=== RECORDED INFORMATION ===
------------------------------------------------------------------------

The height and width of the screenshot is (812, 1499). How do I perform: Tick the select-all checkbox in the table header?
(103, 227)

------------------------------------------------------------------------

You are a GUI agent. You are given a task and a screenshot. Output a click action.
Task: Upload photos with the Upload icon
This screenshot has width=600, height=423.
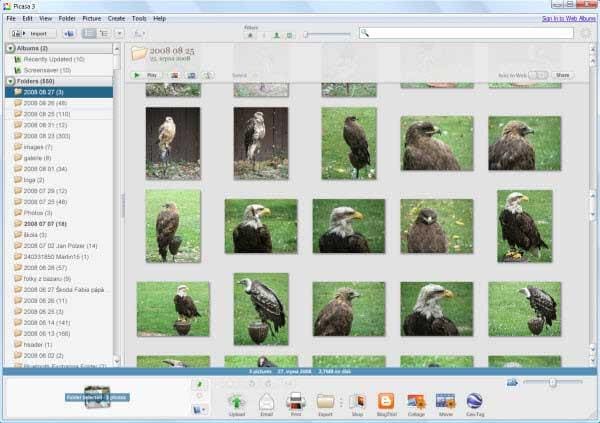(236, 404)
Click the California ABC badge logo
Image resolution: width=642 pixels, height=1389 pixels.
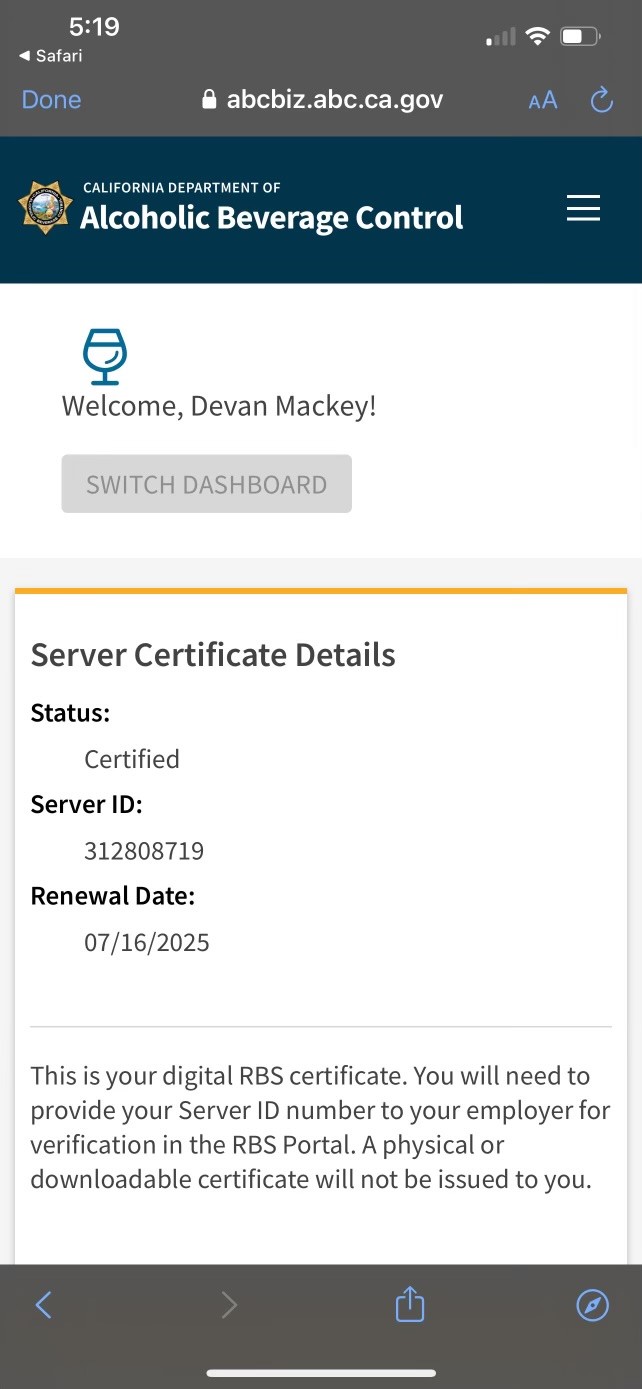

------------------------------------------------------------------------

Restate the lines above from the one containing "Task: Upload photos with the Upload icon" through the one containing "Image resolution: width=642", inclusive, exactly and without pictures.

=== WRITTEN ANSWER ===
Task: Upload photos with the Upload icon
This screenshot has width=600, height=423.
(236, 404)
Click the California ABC badge logo
Image resolution: width=642 pixels, height=1389 pixels.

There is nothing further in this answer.